Media noise suppression and thermal stability remain key challenges to extending magnetic recording technology beyond the currently achieved areal densities. Future density advancements may require magnetically harder materials and, as a consequence, larger write fields. It is also known that in order to exploit the potential of magnetically harder materials a finer grain structure with properly decoupled grains and tight control of magnetic and physical grain size distributions are required.
Perpendicular magnetic recording employing magnetic media comprising a hard magnetic recording layer and a soft magnetic underlayer is evolving as a follow-on technology to current longitudinal magnetic recording systems. There are currently very few media and materials technology options in light of the stringent boundary conditions imposed by thermal stability and signal-to-noise requirements which must be met in order to extend perpendicular magnetic recording to areal densities beyond 80 or 100 Gbit/in2. Although significantly higher areal densities are theoretically achievable in perpendicular magnetic recording systems, such densities may only be achieved if the grain-count per bit is drastically reduced, e.g., from currently about 80 grain-count per bit (based upon an areal density of 100 Gbit/in2; 35 nm×180 nm bit cell; 750 kfci×150 ktpi; and 10–15% channel overhead) to as low as 10 grain-count per bit (based upon an areal density of 500 Gbit/in2; 11 nm×47 nm bit cell; 1850 kfic×540 ktpi; and greater than 35% channel overhead). However, such increased areal densities will lead to higher relative media noise and will require significantly improved channel detectors, with associated large error-correction overhead.

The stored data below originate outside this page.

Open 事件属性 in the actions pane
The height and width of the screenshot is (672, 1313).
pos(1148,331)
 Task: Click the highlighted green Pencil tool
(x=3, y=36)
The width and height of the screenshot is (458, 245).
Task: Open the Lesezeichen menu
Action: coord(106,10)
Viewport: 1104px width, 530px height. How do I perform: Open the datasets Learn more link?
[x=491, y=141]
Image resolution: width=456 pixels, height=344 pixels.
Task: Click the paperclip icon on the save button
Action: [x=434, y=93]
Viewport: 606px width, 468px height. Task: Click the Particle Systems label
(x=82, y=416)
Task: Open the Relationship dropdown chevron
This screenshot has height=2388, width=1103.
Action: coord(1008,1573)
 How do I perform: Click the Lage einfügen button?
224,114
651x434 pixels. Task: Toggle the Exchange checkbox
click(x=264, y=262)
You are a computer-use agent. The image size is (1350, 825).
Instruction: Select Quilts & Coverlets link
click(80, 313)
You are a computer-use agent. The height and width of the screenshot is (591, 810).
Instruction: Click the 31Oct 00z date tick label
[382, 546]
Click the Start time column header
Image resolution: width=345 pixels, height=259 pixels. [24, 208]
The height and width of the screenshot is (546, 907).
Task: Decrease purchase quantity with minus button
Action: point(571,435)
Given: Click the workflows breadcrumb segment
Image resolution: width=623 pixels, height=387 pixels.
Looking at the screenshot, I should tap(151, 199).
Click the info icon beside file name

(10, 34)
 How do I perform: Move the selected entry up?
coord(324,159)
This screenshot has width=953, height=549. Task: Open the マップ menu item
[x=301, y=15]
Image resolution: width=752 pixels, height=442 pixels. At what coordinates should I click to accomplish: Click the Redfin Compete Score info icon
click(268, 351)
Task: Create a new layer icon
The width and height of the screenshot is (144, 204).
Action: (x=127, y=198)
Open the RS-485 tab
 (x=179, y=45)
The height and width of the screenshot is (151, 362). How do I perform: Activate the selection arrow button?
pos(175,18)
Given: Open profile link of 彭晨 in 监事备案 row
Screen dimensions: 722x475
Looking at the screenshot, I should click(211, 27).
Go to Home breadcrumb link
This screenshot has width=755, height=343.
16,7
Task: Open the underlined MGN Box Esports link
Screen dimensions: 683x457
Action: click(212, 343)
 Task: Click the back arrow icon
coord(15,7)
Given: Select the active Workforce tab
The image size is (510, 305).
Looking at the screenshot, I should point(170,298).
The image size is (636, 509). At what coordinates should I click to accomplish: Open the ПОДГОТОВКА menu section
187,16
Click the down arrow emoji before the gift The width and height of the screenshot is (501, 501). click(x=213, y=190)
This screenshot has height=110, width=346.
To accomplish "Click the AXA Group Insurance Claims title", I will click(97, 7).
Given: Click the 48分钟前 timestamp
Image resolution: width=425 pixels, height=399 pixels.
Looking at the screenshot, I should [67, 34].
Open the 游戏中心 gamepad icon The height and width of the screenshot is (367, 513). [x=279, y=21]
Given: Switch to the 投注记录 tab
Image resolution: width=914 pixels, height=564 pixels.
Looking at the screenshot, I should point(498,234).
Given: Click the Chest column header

In order to achieve significantly improved areal densities with perpendicular magnetic recording media, the magnetic cluster size needs to be reduced, e.g., to about 8 nm, and the grain size distribution should be trimmed, e.g., below about 10 percent (sigma over mean). Current state-of-the-art sputtered media have grain size distributions of about 25 percent. It remains a major challenge to achieve the grain distribution target using current thin film sputtering processes and materials.
A need therefore exists for perpendicular magnetic recording media having enhanced signal-to-noise ratios and sufficiently high thermal stabilities.